▶ Набор заданий:
[a] Кого, согласно показанному отрывку, царь Алексей Михайлович сослал в Калугу?
[b] Перескажите в виде списка абзац показанного отрывка, который начинается словами «Сверх характеров и лиц обоего пола», сохранив его основные сведения.
[c] Напишите продолжение показанного отрывка о Гоголе и Калуге, начиная сразу после его последнего предложения.

▶ Показанный отрывок:
☆ ☆ ☆ ☆ ☆
Потом такие же сведения доставьте мне обо всей женской половине вашего города. Вы же были так умны, что сделали им всем визиты и почти их всех узнали. Впрочем узнали несовершенно, — я в этом уверен. Относительно женщин вы руководствуетесь первыми впечатлениями: которая вам не понравилась, вы ту оставляете. Вы ищете все избранных и лучших. Друг мой! за это я вам сделаю упрек. Вы должны всех любить, особенно тех, в которых побольше дрянца, — по крайней мере, побольше узнать их, потому что от этого зависит многое и они могут иметь большое влияние на мужей. Не торопитесь, не спешите их наставлять, но просто только расспрашивайте; вы же имеете дар выспрашивать. Узнайте не только дела и занятия каждой, но даже образ мыслей, вкусы, что кто любит, что кому из них нравится, на чем конек каждой. Мне все это нужно. По-моему, чтобы помочь кому-либо, нужно узнать его всего насквозь, а без того я даже не понимаю, как можно кому-либо дать какой-либо совет. Всякий совет, какой ему ни дашь, будет обращен к нему своей трудной стороной, будет не легок, неудобоисполним. Словом, женщин — всех насквозь! чтобы я имел совершенное понятие о вашем городе.
Сверх характеров и лиц обоего пола, запишите всякое случившееся происшествие, сколько-нибудь характеризующее людей или вообще дух губернии, запишите бесхитростно, в таком виде, как было, или как, в каком его передали вам верные люди. Запишите также две-три сплетни на выдержку, какие первые вам попадутся, чтобы я знал, какого рода сплетни у вас плетутся. Сделайте, чтобы это записыванье сделалось постоянным вашим занятием, чтобы на это был определен положенный час в дне. Представляйте себе в мыслях, систематически и во всей полноте, весь объем города, чтобы видеть вдруг, не пропустили ли вы мне чего-либо записать, чтобы я получил наконец полное понятие о вашем городе».
Гоголь и сам  бывал в Калуге у Смирновых, в староверческо-масонском анклаве, куда были сосланы когда-то царем Алексеем Михайловичем предводитель раскольников Аввакум и его сторонница боярыня Морозова, а во времена  императора Александра Первого  здесь проживал  литератор и издатель Новиков, которому императрица Екатерина доверила всю издательскую деятельность в России, а он ее предал и вел подрывную масонскую деятельность против государства, а в 1812-м скупал раненых французских солдат  у крестьян по рублю, лечил их и возвращал в отступающую армию Наполеона.
☆ ☆ ☆ ☆ ☆
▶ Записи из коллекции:

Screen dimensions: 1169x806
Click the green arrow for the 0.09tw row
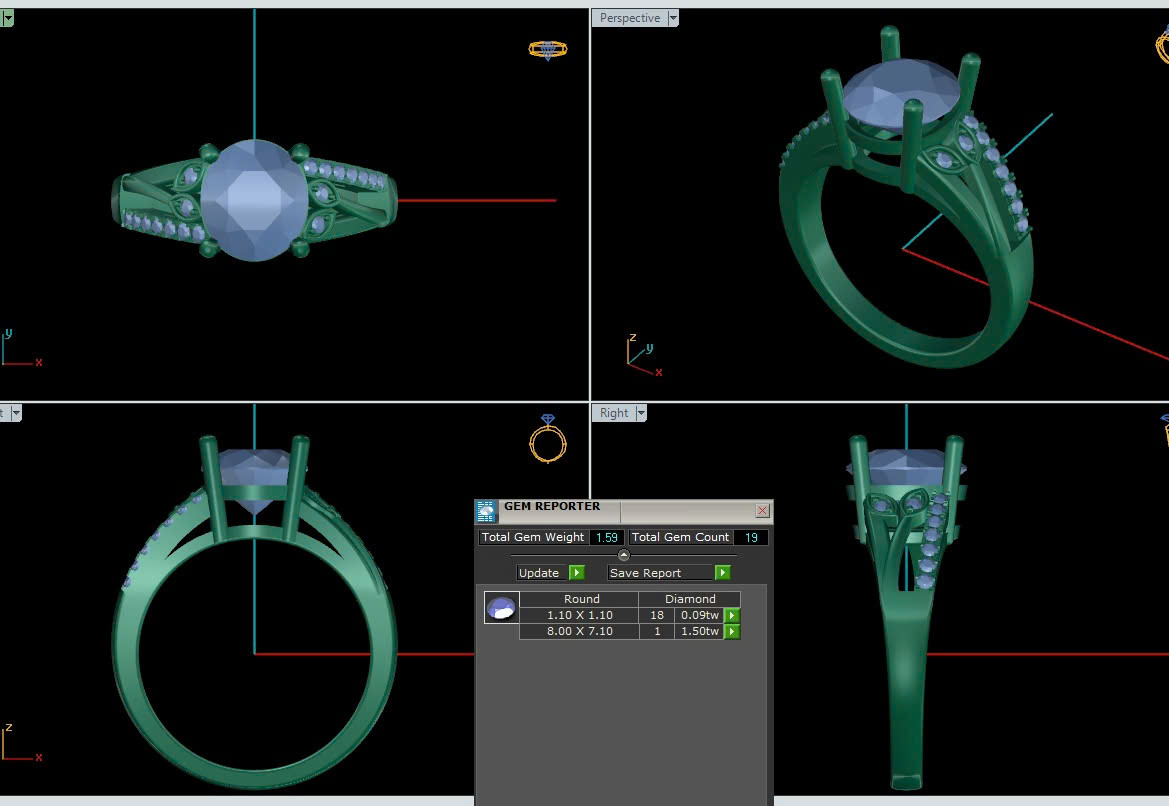732,616
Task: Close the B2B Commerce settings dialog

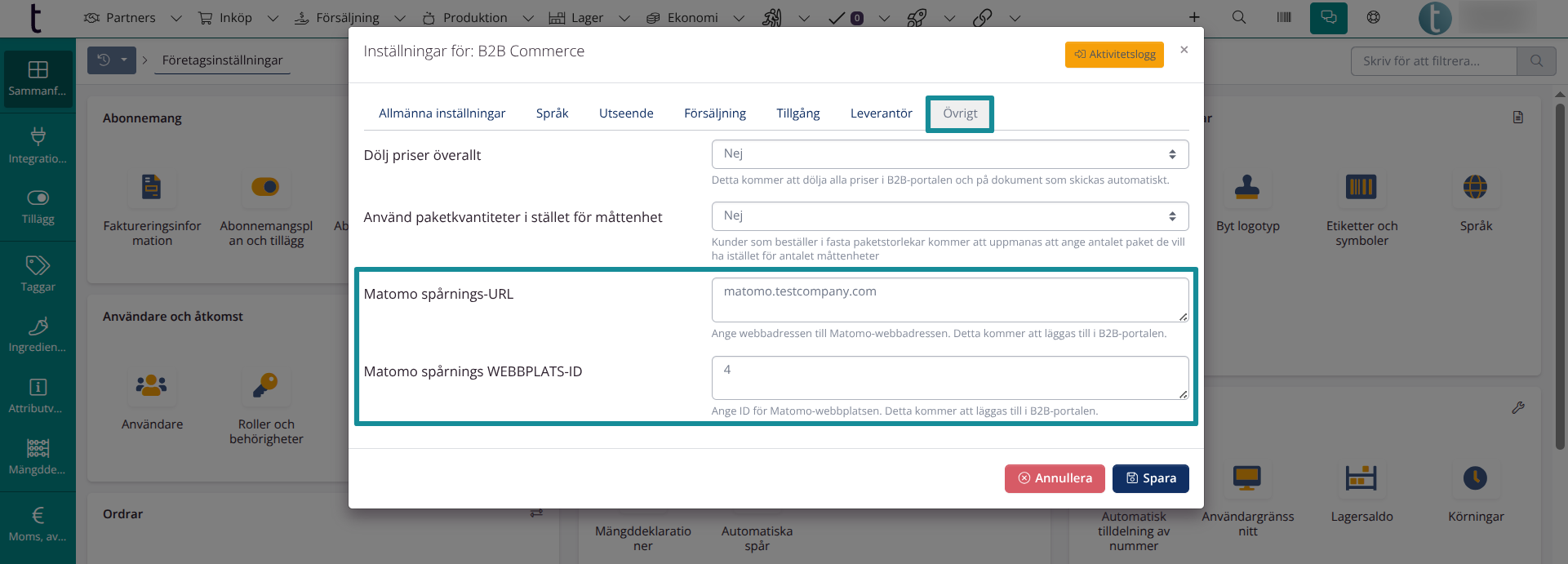Action: (1184, 51)
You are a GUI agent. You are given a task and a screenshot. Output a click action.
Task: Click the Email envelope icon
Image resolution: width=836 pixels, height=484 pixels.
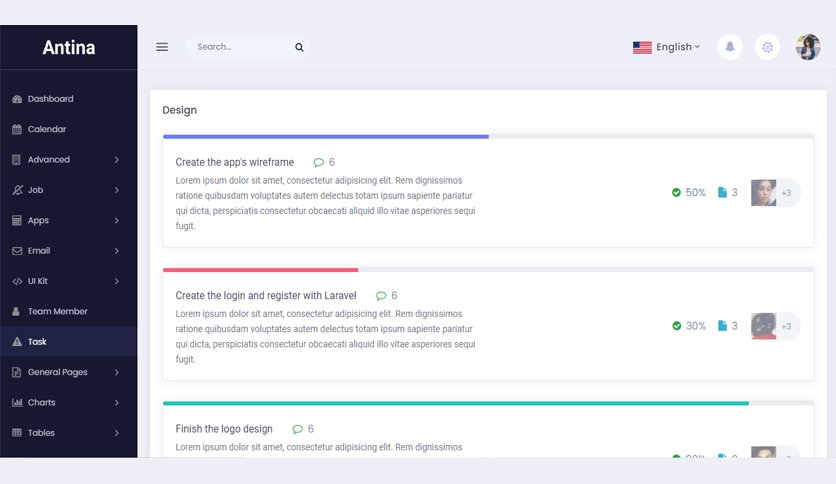(17, 251)

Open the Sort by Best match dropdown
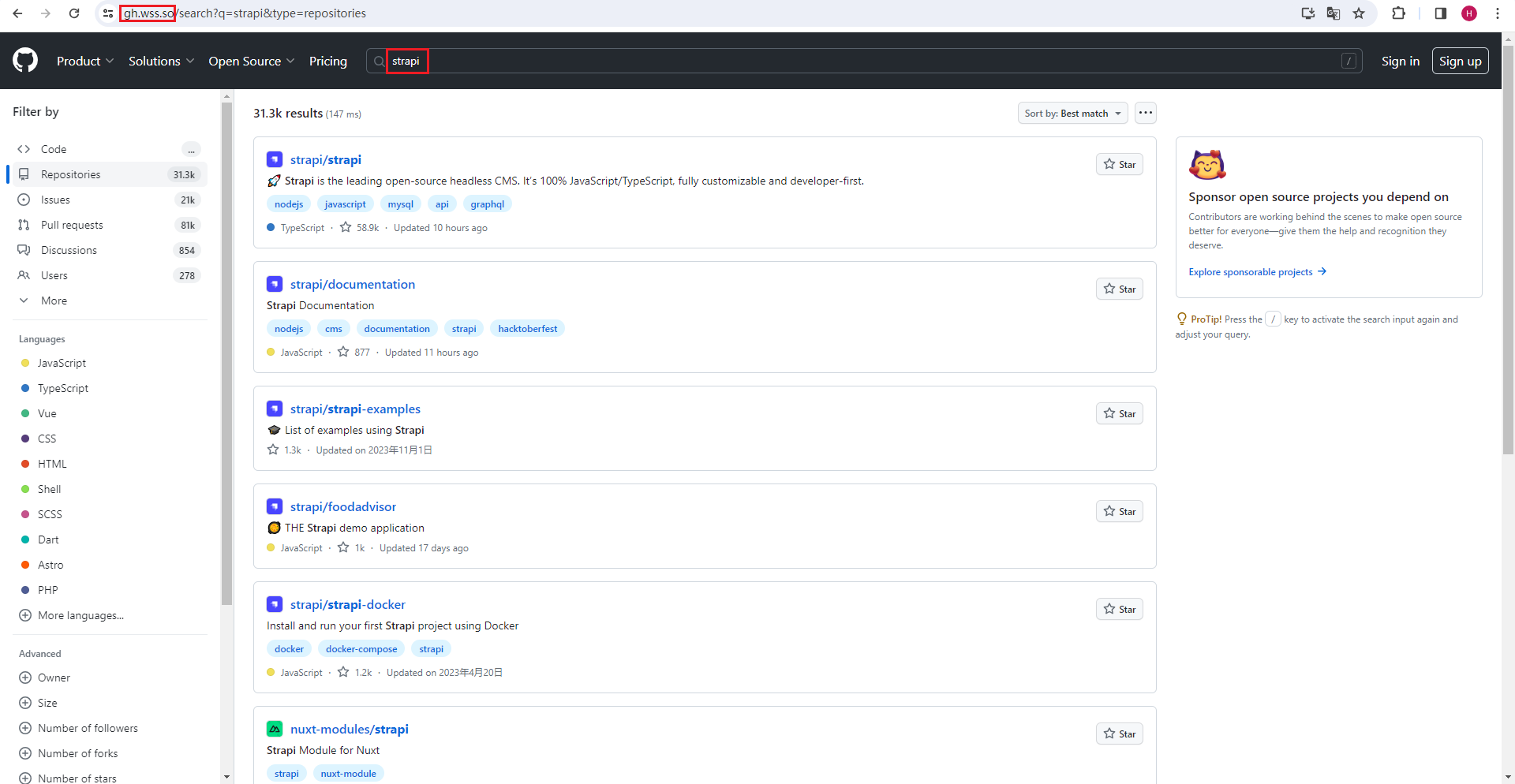coord(1072,114)
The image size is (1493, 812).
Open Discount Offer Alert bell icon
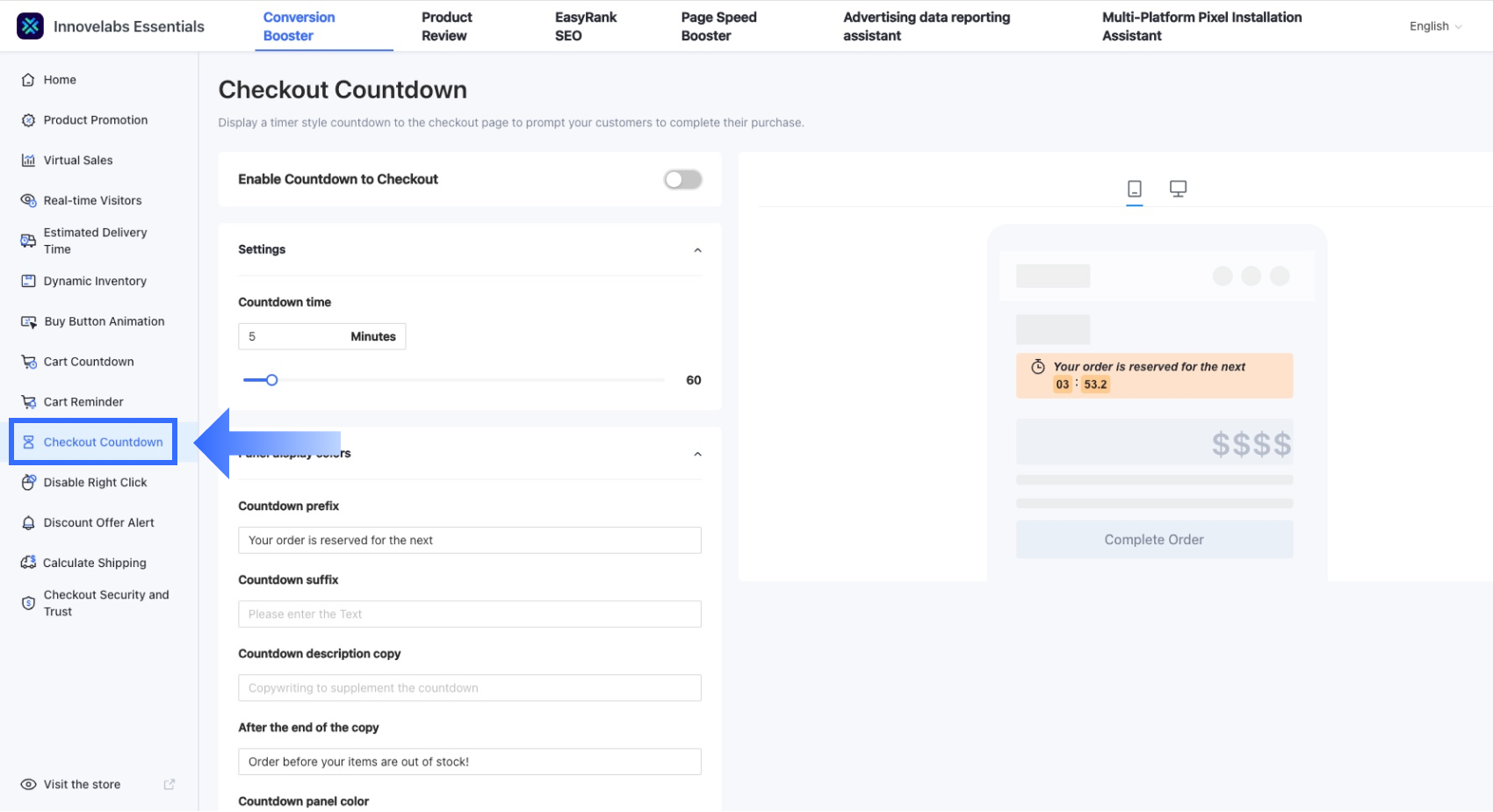click(28, 523)
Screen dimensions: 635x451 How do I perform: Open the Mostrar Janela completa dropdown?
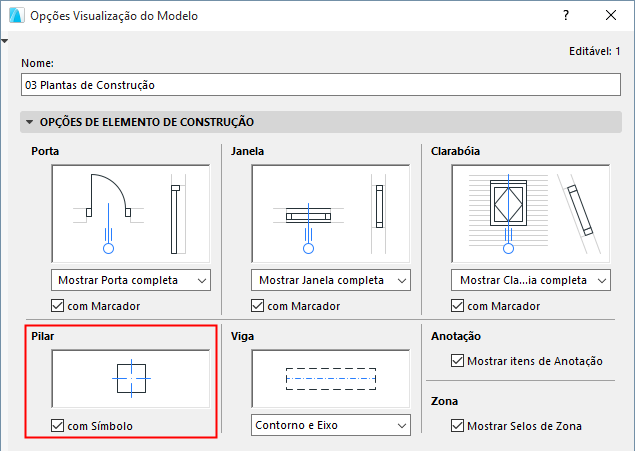(x=330, y=280)
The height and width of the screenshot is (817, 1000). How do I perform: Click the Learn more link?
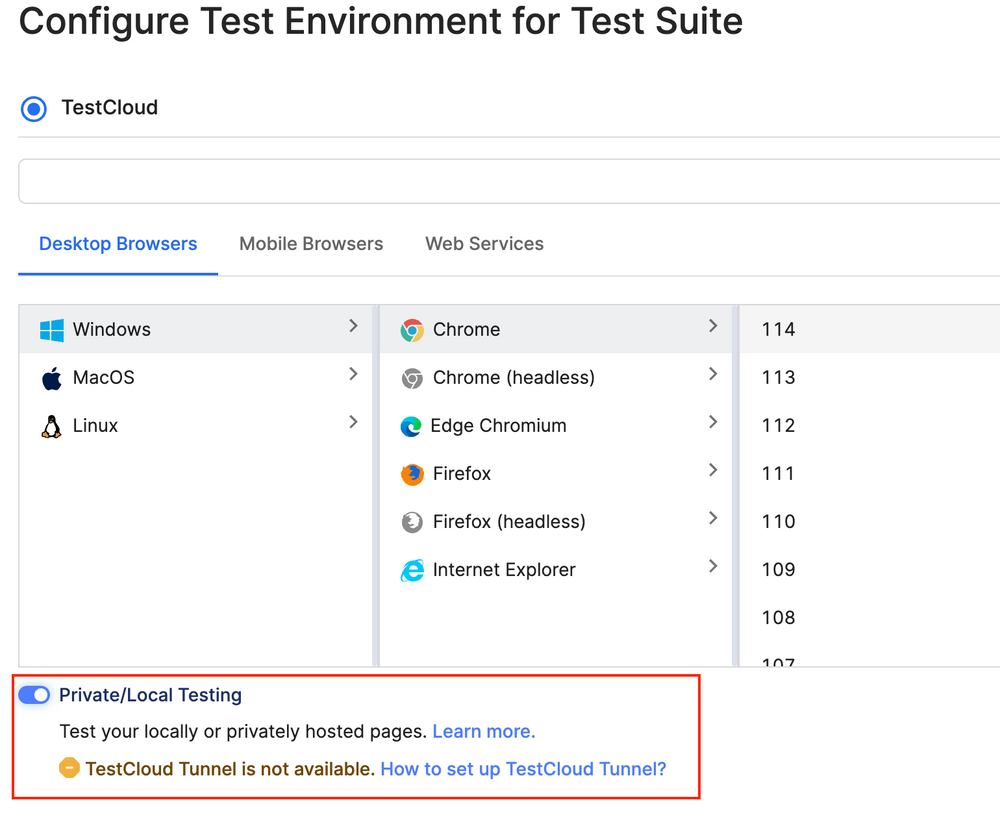[x=483, y=731]
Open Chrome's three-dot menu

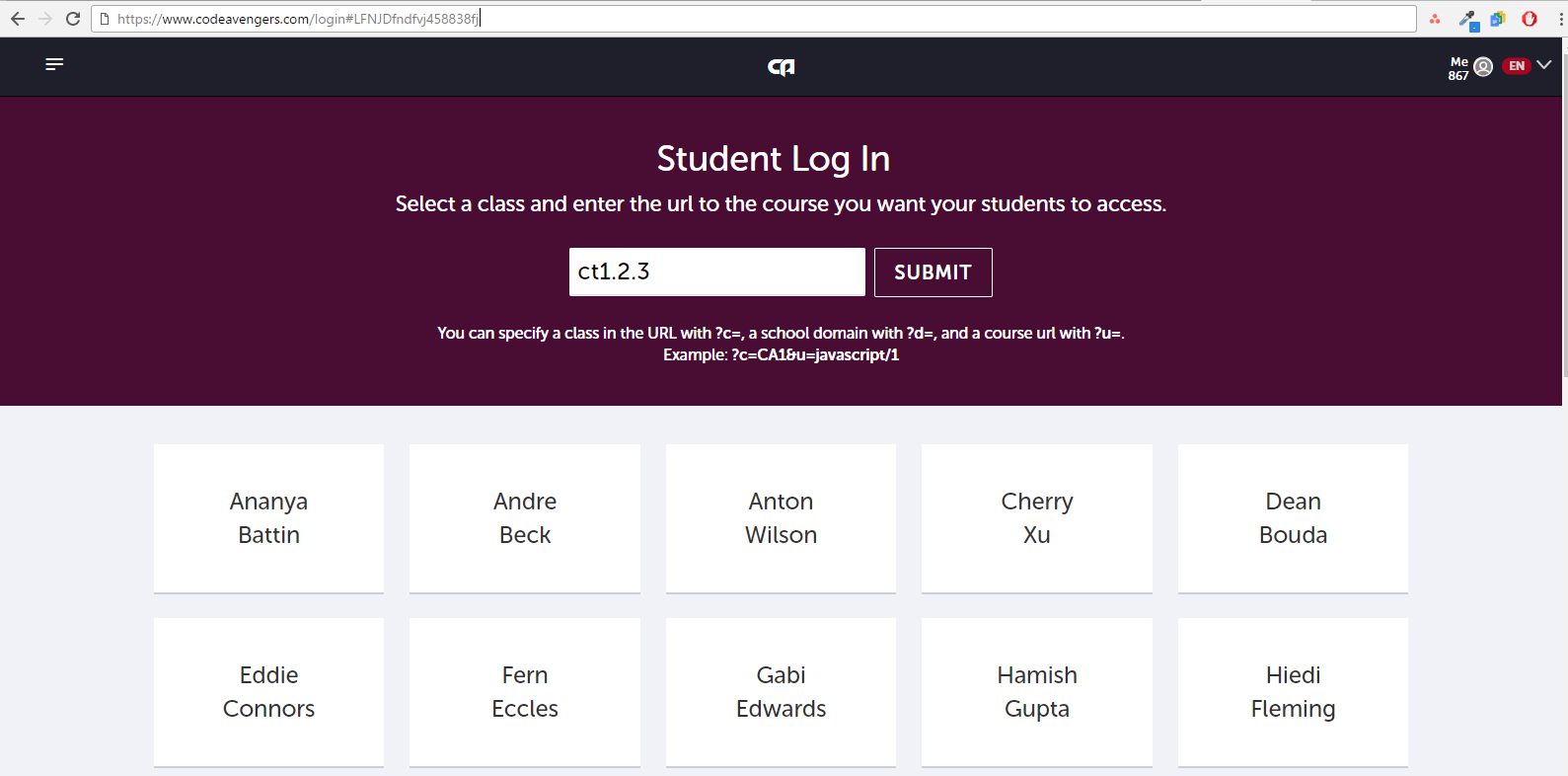click(x=1557, y=18)
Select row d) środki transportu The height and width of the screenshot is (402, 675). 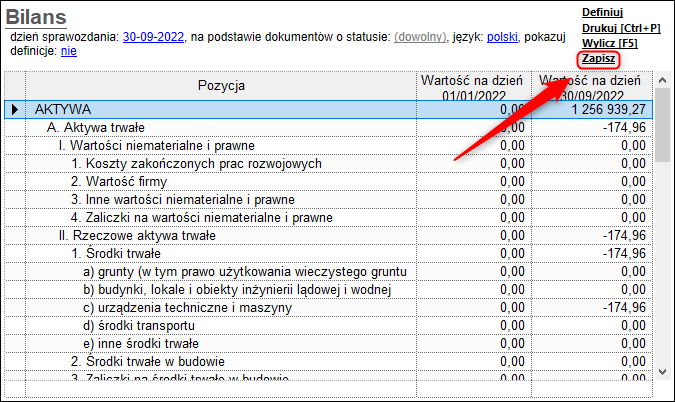tap(328, 325)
☆ ☆ ☆ ☆ ☆
▶ Ответы к заданиям:
[a] Предводителя раскольников Аввакума и его сторонницу боярыню Морозову.

[b]
- Записывать каждое происшествие, хоть сколько-нибудь характеризующее людей или дух губернии. Записывать его бесхитростно: так, как было, или так, как его передали верные люди.
- Записать две-три первые попавшиеся сплетни, чтобы было понятно, какого рода сплетни ходят в городе.
- Сделать записывание постоянным занятием и отвести для него определённый час в день.
- Систематически и во всей полноте представлять себе весь город, чтобы заметить, не пропущено ли что-либо, и дать полное понятие о городе.

[c]
Здесь,  недалеко от Калуги, десять лет назад был Пушкин, который воскликнул: «Были бы Полотняные заводы мои, жил бы я барином!». Полотняные заводы не достались ни Пушкину, ни Гончаровым, для которых он униженно просил  кредитов у своего и Гончаровых дальнего родственника министра финансов Канкрина. Тот в это время был озабочен кредитованием совсем других личностей – начальника Третьего отделоения Бенкендорфа и министра иностранных дел Нессельроде, которые затеяли совместную мануфактурную  компанию  на берегу Финского залива. Почему Пушкину и  Гончаровым Канкрин денег не дал, а  чиновников  профинансировал? Потому что речь шла о том, чьи деньги? В это время деньги в России были из Амстердамского банка, откуда Николай Первый взял кредит в триста миллионов рублей. Казна опустошалась бесконечными войнами и слабой хозяйственной деятельностью помещиков. Значит, могли помочь только иностранные займы. И их зарубежные банки Николаю давали. Брал он их в Амстердамском банке, но кому они там принадлежали? Конечно, в большой степени богатой Англии. Поэтому чтобы понять, кому в России могли давать деньги, а кому нет, надо было распутать этот финансовый клубок, что было не под силу подчас и самым опытным дипломатам  и  всевозможным агентам  местной и зарубежной разведок. Деньги в первую очередь могли получить крупные сановники и компании с совместным капиталом. Патриоты, такие, как Пушкин и Гончаров, оказались на обочине. А вот граф Александр Петрович Толстой, который дружил с Гоголем, несмотря на то, что тайно носил вериги, не спал с женой, не имел детей и стремился поселиться в монастыре, не состоя ни на какой службе, богател. Поэтому  в начале пятидесятых годов купил большой дом в Москве на Никитском бульваре. Видимо, для этого и нужно было обладать селом Лысковом, которое вплотную примыкало к  раскольничьей Макарьевской ярмарке.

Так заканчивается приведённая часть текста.